YOUR TASK →
Update the rows below by changing "computer-use agent" to "screen assistant" wherever it occurs and keeping everything else the same. Leave the pictures out of your answer.

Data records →
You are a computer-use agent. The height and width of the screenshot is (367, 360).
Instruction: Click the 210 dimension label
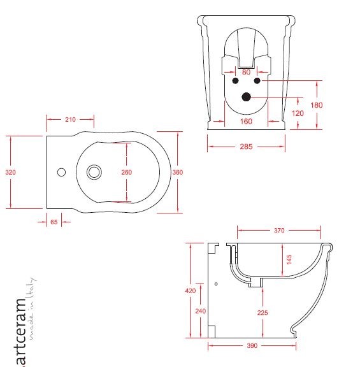(x=70, y=119)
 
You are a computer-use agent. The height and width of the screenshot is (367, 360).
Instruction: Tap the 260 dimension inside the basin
(x=127, y=172)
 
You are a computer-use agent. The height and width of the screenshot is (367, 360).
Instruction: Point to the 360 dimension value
(x=178, y=172)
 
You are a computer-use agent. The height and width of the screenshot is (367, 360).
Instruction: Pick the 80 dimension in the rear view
(x=246, y=72)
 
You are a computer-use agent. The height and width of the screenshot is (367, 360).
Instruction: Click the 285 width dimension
(x=246, y=147)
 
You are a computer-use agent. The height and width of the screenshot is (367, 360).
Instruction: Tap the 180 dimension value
(x=317, y=105)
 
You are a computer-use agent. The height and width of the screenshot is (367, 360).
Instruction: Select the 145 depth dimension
(x=289, y=260)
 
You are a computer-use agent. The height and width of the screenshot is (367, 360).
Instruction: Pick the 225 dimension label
(x=263, y=313)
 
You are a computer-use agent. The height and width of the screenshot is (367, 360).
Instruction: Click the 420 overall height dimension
(x=190, y=291)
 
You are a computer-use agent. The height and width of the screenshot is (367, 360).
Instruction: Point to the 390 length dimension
(x=252, y=346)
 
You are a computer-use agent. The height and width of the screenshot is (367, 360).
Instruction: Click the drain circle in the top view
(x=94, y=172)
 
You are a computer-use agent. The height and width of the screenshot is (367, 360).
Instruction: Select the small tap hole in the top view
(x=62, y=172)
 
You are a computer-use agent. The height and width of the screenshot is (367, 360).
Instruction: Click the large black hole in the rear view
(x=246, y=97)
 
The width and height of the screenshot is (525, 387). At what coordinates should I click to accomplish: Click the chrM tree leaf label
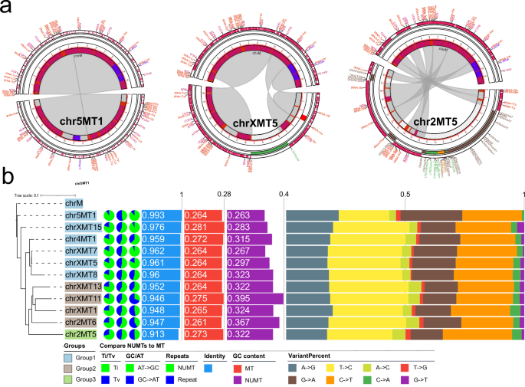74,204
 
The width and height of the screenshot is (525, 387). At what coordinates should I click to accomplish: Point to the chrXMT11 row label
83,297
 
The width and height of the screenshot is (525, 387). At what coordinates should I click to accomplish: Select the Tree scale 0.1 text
29,195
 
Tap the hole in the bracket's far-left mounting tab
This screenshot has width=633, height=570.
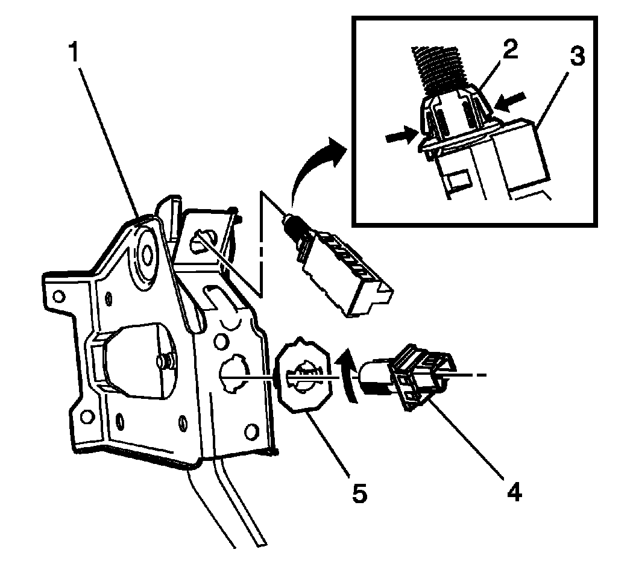click(x=58, y=296)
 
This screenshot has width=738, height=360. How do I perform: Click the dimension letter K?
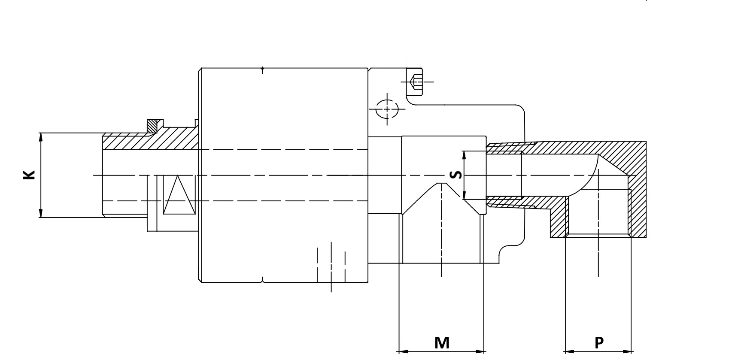tap(29, 175)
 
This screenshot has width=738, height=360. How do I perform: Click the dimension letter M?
tap(441, 342)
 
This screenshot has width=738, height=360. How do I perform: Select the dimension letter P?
tap(599, 342)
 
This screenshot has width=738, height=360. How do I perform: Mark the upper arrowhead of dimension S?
tap(463, 154)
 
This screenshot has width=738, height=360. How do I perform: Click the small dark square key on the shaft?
tap(154, 125)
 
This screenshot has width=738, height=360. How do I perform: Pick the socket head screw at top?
tap(415, 81)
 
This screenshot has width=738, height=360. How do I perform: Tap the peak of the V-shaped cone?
tap(441, 183)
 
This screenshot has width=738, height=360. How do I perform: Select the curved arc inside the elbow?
tap(592, 172)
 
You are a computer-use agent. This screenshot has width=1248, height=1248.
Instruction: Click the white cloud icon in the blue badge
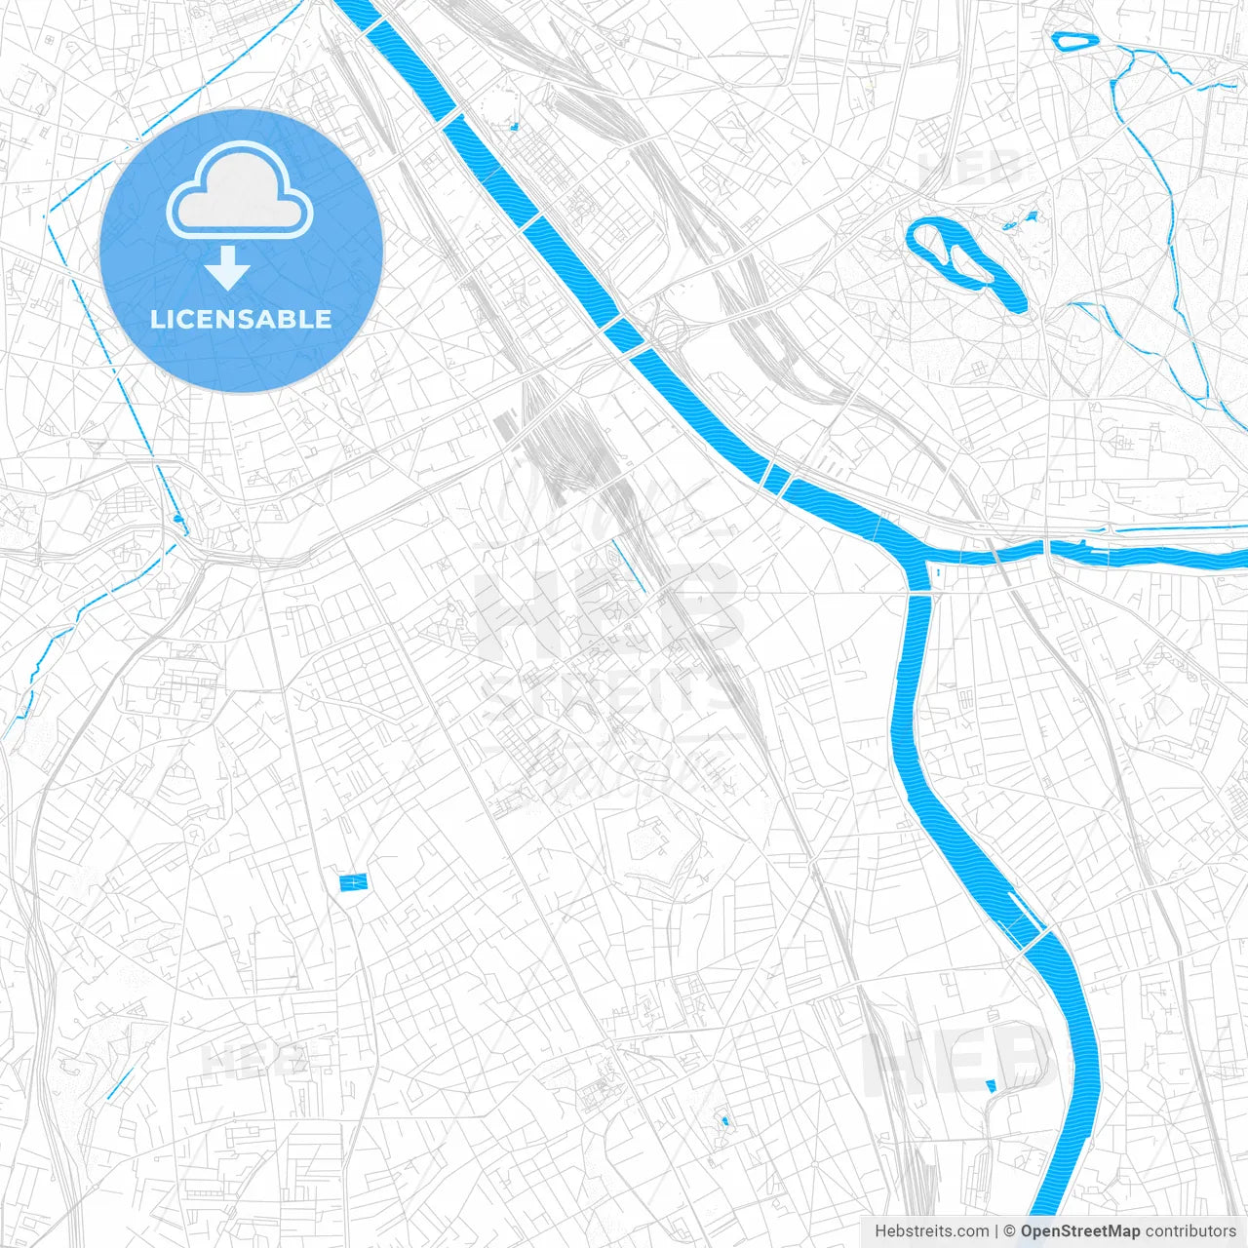(x=240, y=191)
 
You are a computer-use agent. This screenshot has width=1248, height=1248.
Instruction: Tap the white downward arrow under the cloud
(x=228, y=268)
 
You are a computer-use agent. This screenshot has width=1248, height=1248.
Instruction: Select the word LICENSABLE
(x=241, y=319)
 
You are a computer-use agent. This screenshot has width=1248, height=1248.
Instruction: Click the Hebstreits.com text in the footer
(x=931, y=1231)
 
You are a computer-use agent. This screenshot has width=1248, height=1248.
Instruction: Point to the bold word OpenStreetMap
(x=1080, y=1231)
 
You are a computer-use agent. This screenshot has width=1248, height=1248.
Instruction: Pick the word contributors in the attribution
(x=1190, y=1231)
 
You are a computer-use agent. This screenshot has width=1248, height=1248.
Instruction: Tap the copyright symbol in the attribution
(x=1010, y=1231)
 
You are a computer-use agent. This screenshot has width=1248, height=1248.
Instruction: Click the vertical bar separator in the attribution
(x=997, y=1231)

TASK SOLUTION →
You are a screen assistant. The height and width of the screenshot is (367, 360).
Instruction: Click the 210 dimension label
(x=70, y=119)
 
You are a screen assistant. The height and width of the screenshot is (367, 360).
Instruction: Tap the 260 dimension inside the basin
(x=127, y=172)
 
You are a screen assistant. The height and width of the screenshot is (367, 360).
Instruction: Point to the 360 dimension value
(x=178, y=172)
 
You are a screen assistant. The height and width of the screenshot is (367, 360).
Instruction: Pick the 80 dimension in the rear view
(x=246, y=72)
 
You are a screen assistant. The height and width of the screenshot is (367, 360).
Instruction: Click the 285 width dimension
(x=246, y=147)
 
You are a screen assistant. The height and width of the screenshot is (367, 360).
Instruction: Tap the 180 dimension value
(x=317, y=105)
 
You are a screen assistant. The height and width of the screenshot is (367, 360).
Instruction: Select the 145 depth dimension
(x=289, y=260)
 
You are a screen assistant. The height and width of the screenshot is (367, 360).
Instruction: Pick the 225 dimension label
(x=263, y=313)
 
You are a screen assistant. The height and width of the screenshot is (367, 360).
Instruction: Click the 420 overall height dimension
(x=190, y=291)
 
You are a screen assistant. The height and width of the screenshot is (367, 360).
Instruction: Point to the 390 length dimension
(x=252, y=346)
 
You are a screen assistant. The height and width of the screenshot is (367, 360).
Instruction: Click the drain circle in the top view
(x=94, y=172)
 
You are a screen assistant. The height and width of the screenshot is (367, 360).
Instruction: Select the small tap hole in the top view
(x=62, y=172)
 
You are a screen assistant. The height and width of the screenshot is (367, 360).
Instruction: Click the large black hole in the rear view
(x=246, y=97)
 
The width and height of the screenshot is (525, 387). At what coordinates should I click to accomplish: Click the chrM tree leaf label
74,204
 
The width and height of the screenshot is (525, 387). At what coordinates should I click to accomplish: Point to the chrXMT11 row label
83,297
 
The width and height of the screenshot is (525, 387). At what coordinates should I click to accomplish: Select the Tree scale 0.1 text
29,195
 
Tap the hole in the bracket's far-left mounting tab
This screenshot has width=633, height=570.
click(x=58, y=296)
 
This screenshot has width=738, height=360. How do I perform: Click the dimension letter K?
tap(29, 175)
 
This screenshot has width=738, height=360. How do I perform: Click the dimension letter M?
tap(441, 342)
 
This screenshot has width=738, height=360. How do I perform: Select the dimension letter P?
tap(599, 342)
 
This screenshot has width=738, height=360. How do I perform: Mark the upper arrowhead of dimension S?
tap(463, 154)
 
This screenshot has width=738, height=360. How do I perform: Click the small dark square key on the shaft?
tap(154, 125)
 
This screenshot has width=738, height=360. How do I perform: Pick the socket head screw at top?
tap(415, 81)
 
This screenshot has width=738, height=360. How do I perform: Tap the peak of the V-shaped cone?
tap(441, 183)
 
This screenshot has width=738, height=360. How do I perform: Select the curved arc inside the elbow?
tap(592, 172)
 
You are a screen assistant. This screenshot has width=1248, height=1248.
Instruction: Click the white cloud icon in the blue badge
(x=240, y=191)
 
You are a screen assistant. This screenshot has width=1248, height=1248.
Instruction: Tap the white downward arrow under the cloud
(x=228, y=268)
 
You are a screen assistant. This screenshot has width=1248, height=1248.
Instruction: Select the word LICENSABLE
(x=241, y=319)
 
You are a screen assistant. This screenshot has width=1248, height=1248.
Instruction: Click the Hebstreits.com text in the footer
(x=931, y=1231)
 
You are a screen assistant. This screenshot has width=1248, height=1248.
Instruction: Point to the bold word OpenStreetMap
(x=1080, y=1231)
 
You are a screen assistant. This screenshot has width=1248, height=1248.
Instruction: Pick the word contributors in the attribution
(x=1190, y=1231)
 
You are a screen assistant. This screenshot has width=1248, height=1248.
Instruction: Tap the copyright symbol in the attribution
(x=1010, y=1231)
 
You are a screen assistant. This screenshot has width=1248, height=1248.
Instruction: Click the vertical bar separator in the attribution
(x=997, y=1231)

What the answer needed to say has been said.